Grow Youthful Recipe eBook

References

1. Siri-Tarino PW et al. Meta-analysis of prospective cohort studies evaluating the association of saturated fat with cardiovascular disease. The American Journal of Clinical Nutrition 2010 Mar;91(3):535-46.

2. Yamagishi K et al. Dietary intake of saturated fatty acids and mortality from cardiovascular disease in Japanese: the Japan Collaborative Cohort Study for Evaluation of Cancer Risk Study. The American Journal of Clinical Nutrition 2010 Oct;92(4):759-65.
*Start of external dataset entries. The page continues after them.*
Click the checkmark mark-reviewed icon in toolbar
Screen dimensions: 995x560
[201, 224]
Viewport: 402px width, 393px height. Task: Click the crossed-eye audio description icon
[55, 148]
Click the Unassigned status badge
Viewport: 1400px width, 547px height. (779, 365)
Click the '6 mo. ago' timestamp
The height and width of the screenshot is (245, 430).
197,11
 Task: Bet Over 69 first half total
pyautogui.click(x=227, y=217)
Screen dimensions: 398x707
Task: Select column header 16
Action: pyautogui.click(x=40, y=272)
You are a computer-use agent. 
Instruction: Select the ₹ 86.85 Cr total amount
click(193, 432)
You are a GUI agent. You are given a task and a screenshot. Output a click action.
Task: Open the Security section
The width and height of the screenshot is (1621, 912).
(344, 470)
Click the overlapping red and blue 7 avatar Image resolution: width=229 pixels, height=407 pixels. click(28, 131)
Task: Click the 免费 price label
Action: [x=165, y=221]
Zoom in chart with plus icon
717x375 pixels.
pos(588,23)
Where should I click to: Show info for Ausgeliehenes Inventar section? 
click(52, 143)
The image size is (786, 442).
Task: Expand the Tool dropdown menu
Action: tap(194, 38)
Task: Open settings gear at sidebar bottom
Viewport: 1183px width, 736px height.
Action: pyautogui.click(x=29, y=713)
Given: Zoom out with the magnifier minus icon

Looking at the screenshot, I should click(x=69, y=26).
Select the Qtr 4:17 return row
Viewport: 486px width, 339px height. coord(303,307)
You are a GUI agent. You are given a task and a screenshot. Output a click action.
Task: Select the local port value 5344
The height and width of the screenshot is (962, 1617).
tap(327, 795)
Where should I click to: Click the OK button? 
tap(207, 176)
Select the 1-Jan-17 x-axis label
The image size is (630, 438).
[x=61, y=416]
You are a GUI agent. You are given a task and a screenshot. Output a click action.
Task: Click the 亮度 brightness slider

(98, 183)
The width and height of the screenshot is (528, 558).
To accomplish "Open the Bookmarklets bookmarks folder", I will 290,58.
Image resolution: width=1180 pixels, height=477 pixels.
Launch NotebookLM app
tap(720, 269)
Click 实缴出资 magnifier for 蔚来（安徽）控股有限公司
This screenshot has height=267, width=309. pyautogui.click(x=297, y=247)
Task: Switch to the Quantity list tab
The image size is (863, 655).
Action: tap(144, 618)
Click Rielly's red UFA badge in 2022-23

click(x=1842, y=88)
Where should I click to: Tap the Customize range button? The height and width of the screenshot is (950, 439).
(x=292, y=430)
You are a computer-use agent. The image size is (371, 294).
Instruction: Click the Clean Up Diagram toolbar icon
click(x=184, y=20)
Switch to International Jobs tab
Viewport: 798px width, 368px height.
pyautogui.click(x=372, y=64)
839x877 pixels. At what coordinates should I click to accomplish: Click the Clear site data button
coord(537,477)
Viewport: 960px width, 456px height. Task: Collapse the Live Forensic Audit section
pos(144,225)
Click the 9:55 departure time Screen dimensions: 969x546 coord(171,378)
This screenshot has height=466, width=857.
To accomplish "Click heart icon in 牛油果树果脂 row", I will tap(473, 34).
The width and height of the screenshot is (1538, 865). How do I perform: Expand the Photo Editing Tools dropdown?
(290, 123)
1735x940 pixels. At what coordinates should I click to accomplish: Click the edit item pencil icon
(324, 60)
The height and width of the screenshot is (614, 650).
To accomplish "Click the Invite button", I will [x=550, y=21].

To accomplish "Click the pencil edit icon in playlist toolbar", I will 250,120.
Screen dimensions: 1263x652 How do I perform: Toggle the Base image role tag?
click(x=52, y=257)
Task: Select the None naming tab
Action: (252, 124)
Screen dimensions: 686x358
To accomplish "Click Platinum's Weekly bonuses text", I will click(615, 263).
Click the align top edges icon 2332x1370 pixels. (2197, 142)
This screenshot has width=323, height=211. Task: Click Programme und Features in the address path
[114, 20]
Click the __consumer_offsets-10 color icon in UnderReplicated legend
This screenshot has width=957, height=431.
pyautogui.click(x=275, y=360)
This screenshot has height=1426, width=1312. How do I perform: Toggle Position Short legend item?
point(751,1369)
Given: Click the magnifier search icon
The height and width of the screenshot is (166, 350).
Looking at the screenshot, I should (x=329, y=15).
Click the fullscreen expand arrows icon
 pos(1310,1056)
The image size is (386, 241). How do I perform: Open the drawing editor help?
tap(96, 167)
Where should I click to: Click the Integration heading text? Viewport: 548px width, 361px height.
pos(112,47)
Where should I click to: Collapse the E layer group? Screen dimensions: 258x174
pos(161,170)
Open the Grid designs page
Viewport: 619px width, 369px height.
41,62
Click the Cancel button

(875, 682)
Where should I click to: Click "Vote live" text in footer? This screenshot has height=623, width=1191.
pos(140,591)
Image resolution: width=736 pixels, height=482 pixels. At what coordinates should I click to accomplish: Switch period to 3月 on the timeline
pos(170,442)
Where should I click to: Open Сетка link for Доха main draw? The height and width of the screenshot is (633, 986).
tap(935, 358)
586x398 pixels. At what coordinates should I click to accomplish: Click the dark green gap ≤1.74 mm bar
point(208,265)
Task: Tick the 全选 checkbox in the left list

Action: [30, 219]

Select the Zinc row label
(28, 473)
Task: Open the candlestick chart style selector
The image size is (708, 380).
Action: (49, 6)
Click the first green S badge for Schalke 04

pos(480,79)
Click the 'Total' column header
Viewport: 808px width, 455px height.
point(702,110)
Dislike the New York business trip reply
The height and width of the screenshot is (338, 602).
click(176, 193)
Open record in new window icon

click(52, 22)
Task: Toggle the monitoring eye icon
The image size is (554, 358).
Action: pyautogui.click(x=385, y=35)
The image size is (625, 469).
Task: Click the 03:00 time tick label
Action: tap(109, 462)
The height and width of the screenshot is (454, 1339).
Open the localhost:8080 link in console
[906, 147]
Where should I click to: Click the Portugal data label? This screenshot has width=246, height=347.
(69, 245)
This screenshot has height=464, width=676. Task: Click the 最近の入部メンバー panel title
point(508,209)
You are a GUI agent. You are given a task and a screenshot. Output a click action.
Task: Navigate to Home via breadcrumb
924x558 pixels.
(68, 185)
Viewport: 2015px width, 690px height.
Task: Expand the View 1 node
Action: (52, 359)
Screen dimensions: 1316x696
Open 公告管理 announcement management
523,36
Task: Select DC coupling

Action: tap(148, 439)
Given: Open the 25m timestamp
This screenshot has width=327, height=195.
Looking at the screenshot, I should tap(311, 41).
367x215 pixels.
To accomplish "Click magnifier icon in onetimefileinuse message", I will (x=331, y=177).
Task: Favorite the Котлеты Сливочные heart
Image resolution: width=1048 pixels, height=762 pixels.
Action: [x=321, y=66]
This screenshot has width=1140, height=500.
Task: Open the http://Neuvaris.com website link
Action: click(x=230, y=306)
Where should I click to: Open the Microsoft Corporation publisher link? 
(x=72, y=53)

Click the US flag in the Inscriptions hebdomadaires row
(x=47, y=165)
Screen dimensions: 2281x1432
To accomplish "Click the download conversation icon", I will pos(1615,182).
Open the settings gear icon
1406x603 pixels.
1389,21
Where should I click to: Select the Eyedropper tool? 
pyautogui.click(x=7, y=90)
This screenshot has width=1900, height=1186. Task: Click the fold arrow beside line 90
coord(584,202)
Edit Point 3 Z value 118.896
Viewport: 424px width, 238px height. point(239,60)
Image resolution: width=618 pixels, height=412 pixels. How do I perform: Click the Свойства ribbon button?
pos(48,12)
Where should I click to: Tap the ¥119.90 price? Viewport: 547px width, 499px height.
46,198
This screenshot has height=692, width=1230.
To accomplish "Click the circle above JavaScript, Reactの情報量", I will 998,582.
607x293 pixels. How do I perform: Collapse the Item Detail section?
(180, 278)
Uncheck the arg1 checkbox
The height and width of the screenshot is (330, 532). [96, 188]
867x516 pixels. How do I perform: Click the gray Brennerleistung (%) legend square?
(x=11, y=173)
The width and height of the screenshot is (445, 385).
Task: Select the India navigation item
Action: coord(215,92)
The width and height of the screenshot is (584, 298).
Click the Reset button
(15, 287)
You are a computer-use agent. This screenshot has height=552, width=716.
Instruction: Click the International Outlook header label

3. Robert H. Lustig, Kathleen Mulligan, Susan M. Noworolski, Viva W. Tai, Michael J. Wen, Ayca Erkin-Cakmak, Alejandro Gugliucci, Jean-Marc Schwarz. Isocaloric fructose restriction and metabolic improvement in children with obesity and metabolic syndrome. Obesity. Article first published online: 26 OCT 2015. DOI: 10.1002/oby.21371.

4. Zhou-Qing Kang, Ying Yang, Bo Xiao. Dietary Saturated Fat Intake and Risk of Stroke: Systematic Review and Dose-Response Meta-Analysis of Prospective Cohort Studies. Retrieved online 1 October 2019. Nutr Metab Cardiovasc Dis. PMID: 31791641 DOI: 10.1016/j.numecd.2019.09.028.

5. Marinka Steur, Laura Johnson, Stephen J. Sharp, Fumiaki Imamura, Ivonne Sluijs, Timothy J. Key, Angela Wood, Rajiv Chowdhury, Marcela Guevara, Marianne U. Jakobsen et al. Dietary Fatty Acids, Macronutrient Substitutions, Food Sources and Incidence of Coronary Heart Disease: Findings From the EPIC-CVD Case-Cohort Study Across Nine European Countries. 19 November 2021. Journal of the American Heart Association. 2021;0:e019814.